Just in time (Matthew 20:6): And about the eleventh hour he went out, and found others standing idle, and saith unto them, Why stand ye here all the day idle?
Nigel Tufnel: The numbers all go to eleven. Look, right across the board, eleven, eleven, eleven and -
Marty DiBergi: Oh, I see. And most amps go up to ten?
Nigel Tufnel: Exactly.
Marty DiBergi: Does that mean it's louder? Is it any louder?
Nigel Tufnel: Well, it's one louder, isn't it? It's not ten. You see, most blokes, you know, will be playing at ten. You're on ten here, all the way up, all the way up, all the way up, you're on ten on your guitar. Where can you go from there? Where?
Marty DiBergi: I don't know.
Nigel Tufnel: Nowhere. Exactly. What we do is, if we need that extra push over the cliff, you know what we do?
Marty DiBergi: Put it up to eleven.
Nigel Tufnel: Eleven. Exactly. One louder.
Marty DiBergi: Why don't you just make ten louder and make ten be the top number and make that a little louder?
Nigel Tufnel: [Pause] These go to eleven.

This Is Spinal Tap
The eleventh commandment: Thou shalt not be found out.

Brewer: Dictionary of Phrase and Fable
``After all, that Eleventh Commandment is the only one that is vitally important to keep in these days.''

B. H. Buxton: Jennie of the Prince's
Universe: According to the Peripatetics, the universe consists of eleven spheres enclosed within each other like Chinese balls. The eleventh sphere is called the empyrean or heaven of the blessed.

Brewer: Dictionary of Phrase and Fable
`And how many hours a day did you do lessons?' said Alice, in a hurry to change the subject.
`Ten hours the first day,' said the Mock Turtle: `nine the next, and so on.'
`What a curious plan!' exclaimed Alice.
`That's the reason they're called lessons,' the Gryphon remarked: `because they lessen from day to day.'
This was quite a new idea to Alice, and she thought it over a little before she made her next remark.
`Then the eleventh day must have been a holiday?'
`Of course it was,' said the Mock Turtle.

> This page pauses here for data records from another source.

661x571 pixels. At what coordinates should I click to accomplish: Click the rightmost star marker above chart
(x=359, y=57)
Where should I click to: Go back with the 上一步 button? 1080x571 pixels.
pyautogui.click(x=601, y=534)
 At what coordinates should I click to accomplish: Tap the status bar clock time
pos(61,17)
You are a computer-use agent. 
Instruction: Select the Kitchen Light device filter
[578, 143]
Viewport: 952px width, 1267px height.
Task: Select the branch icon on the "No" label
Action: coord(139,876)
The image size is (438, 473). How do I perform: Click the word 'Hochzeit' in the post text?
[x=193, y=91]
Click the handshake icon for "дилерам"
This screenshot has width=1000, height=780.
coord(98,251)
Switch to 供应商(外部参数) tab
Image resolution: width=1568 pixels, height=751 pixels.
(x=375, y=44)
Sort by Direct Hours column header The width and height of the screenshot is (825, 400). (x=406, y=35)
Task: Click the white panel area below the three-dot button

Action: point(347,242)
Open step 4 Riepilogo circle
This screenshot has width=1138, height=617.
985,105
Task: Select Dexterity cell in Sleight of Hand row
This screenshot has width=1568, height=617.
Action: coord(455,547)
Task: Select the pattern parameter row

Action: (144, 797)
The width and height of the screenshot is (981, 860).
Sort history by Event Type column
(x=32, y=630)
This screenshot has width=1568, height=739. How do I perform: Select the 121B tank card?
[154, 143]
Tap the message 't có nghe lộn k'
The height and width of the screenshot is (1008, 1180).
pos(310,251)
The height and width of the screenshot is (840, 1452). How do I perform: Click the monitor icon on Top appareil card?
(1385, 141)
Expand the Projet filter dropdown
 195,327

Lewis Carroll: Alice In Wonderland
Challenge me the count's youth to fight with him;
hurt him in eleven places

William Shakespeare: Twelfth Night, Act 3, Scene 2
Hear me profess sincerely:
had I a dozen sons, each in my love alike
and none less dear than thine and my good Marcius,
I had rather had eleven die nobly for their country
than one voluptuously surfeit out of action.

William Shakespeare: Coriolanus, Act 1, Scene 3
Ursula, being asked in marriage by a pagan prince, fled towards Rome with her eleven thousand virgins. At Cologne they were all massacred by a party of Huns, and even to the present hour "their bones" are exhibited to visitors through windows in the wall. Maury says that Ursula's handmaid was named Undecimella, and that the legend of her eleven thousand virgins rose out of this name.

Légendes Pieuses
Possession is eleven points in the law.

Colley Cibber: Woman's Wit. Act i.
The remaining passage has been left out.